▶ **Prompt**
Below, set down word for word the lines starting with the line that contains "You are a computer-use agent." and going on through the line that contains "pos(45,286)", both included. Leave the pictures out.

▶ **Material provided**

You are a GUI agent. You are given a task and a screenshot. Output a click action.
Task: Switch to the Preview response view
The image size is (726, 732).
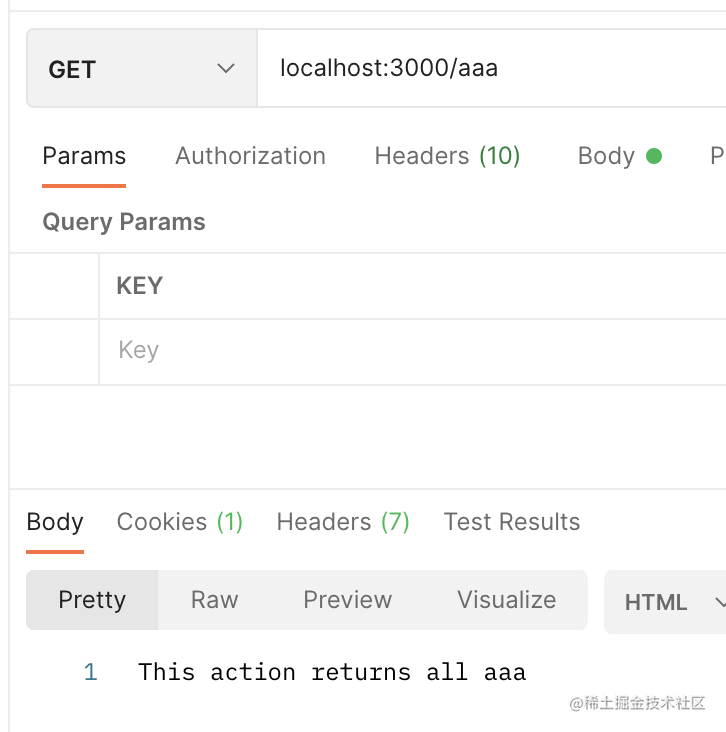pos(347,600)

---

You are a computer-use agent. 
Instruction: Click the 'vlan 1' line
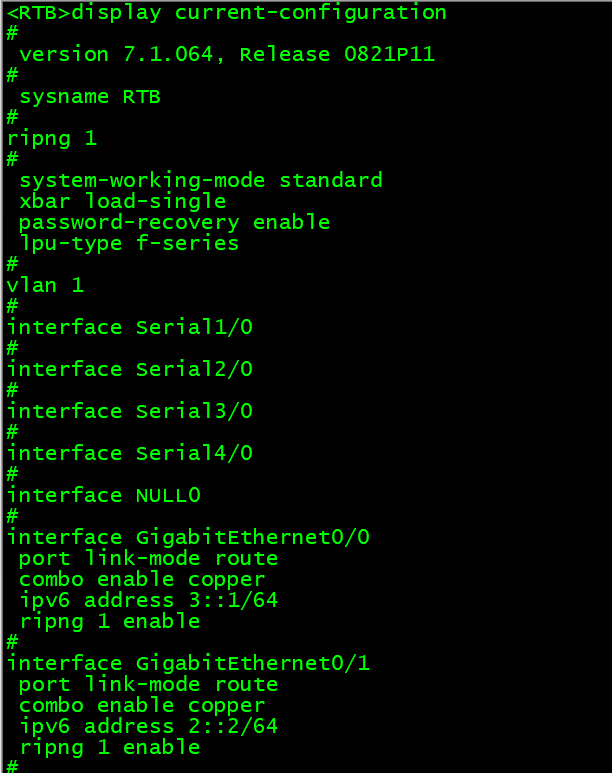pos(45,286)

▶ **Completed exercise**
You are a computer-use agent. 
Instruction: Click the 'vlan 1' line
pos(45,286)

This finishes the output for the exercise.